LOS ANGELES -- Three-hundred-eleven days passed between games in which Los Angeles Dodgers right-hander Zack Grienke gave up four earned runs. That's 26 starts over 44 weeks and change, or 7,464 hours or 447,840 minutes or 26,870,400 seconds. By any unit of measure, it's an impressive run.
Sunday, the streak came to an end, not on a day when Grienke was batted around like a piñata, as can happen even to the best. (Clayton Kershaw gave up seven runs to the Arizona Diamondbacks a couple of weeks ago.) Grienke wasn't awful, giving up only five hits and walking two over six innings. He just couldn't solve Pittsburgh Pirates center fielder Andrew McCutchen. The reigning National League MVP kick-started a two-out rally in the first with a double, homered in the third, then doubled and scored in the sixth.
"[He] crushed some balls," Grienke said. "I guess I could have pitched better to him, but there was no one on base any of the times [he came to the plate]. He's patient, so you can't just throw balls and have him chase it, because he doesn't do that. He's a tough guy to pitch to."
Take away a couple of pitches, and it's a different game. The only other Pirates batter to earn a hit off Grienke was third baseman Pedro Alvarez. He had a pair, including a two-run single in the first inning aided by a defensive shift. What would have been a routine grounder to short put L.A. in an early hole. The Dodgers played the odds, and the odds didn't play nice.
"At that very point, I don't like [the shift] very much," manager Don Mattingly said.
Before the game, a swarm of bees invaded the bullpen. Grienke said after it didn't really impact his preparation, but still, bees!
It was that type of game in that type of season for the Dodgers, who have operated like a car driving through heavy fog, neither pulling over to the side of the road nor advancing at the preferred speed, unable to get all the pieces operating efficiently at the same time.
It's an annoying reality without solutions boiling down to anything but "Play better."
"You go into the season and your club has a nucleus and a core group of guys that you count on. You shuffle them around here or there, but you're still counting on that nucleus of your guys to do their thing. If everybody's doing that, we'll be fine. I think that's what you do," Mattingly said.
Sunday, there wasn't much else for Mattingly to do other than send his best players to the plate in a well-thought lineup, and hope they perform. Save Yasiel Puig, the nucleus failed.
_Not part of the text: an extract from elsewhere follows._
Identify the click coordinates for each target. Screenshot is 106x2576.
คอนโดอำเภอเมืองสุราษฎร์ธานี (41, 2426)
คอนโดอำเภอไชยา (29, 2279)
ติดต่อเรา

"Those are the guys you count on, and those are the guys we have confidence in, and I do have confidence that we're going to get where we need to get to," Mattingly said.
It happens. Baseball is a game of failure. A marathon, not a sprint, and any number of other totally legitimate Zen-adjacent truisms. When and to what degree the manager should actively try to fix things is one of the game's enduring questions.
"You don't want to sit here and accept anything. You don't want panic," Mattingly said. "But you also want your team to play with a sense of urgency that every game counts and you can't just let a game get away. You have to let things go, but in the same sense it's got to bother you when you lose games and when you lose series, and you're not playing the way you're supposed to play. It's something that should bother you enough that you go to work."
They have too much quality pitching, he believes, to be anything but dangerous.
"When you've got that, you've got a chance to get on a roll," Mattingly said. "I just know we can rattle a bunch of games off. Not necessarily 42 out of 50, not that type of roll, but I know we're capable of just going out and winning series after series after series, because of this pitching."
But they haven't yet, and until the Dodgers figure out a way to escape the gravitational pull of .500, the questions aren't going to change. Mattingly still sees the requisite level of urgency in their collective preparation and effort. Asked if he has seen a lack of it, first baseman Adrian Gonzalez was blunt.
"Not on my behalf," he said.
How about with other guys?
"I can't speak for other people."
Is that a shot at teammates? Postgame irritation from a guy who struck out three times in four plate appearances, and has taken oh-fers in six of his past nine starts? Some combination of the two? Something else entirely?
Like everything else about the vexingly mediocre 2014 Dodgers, the answer is hard to pinpoint.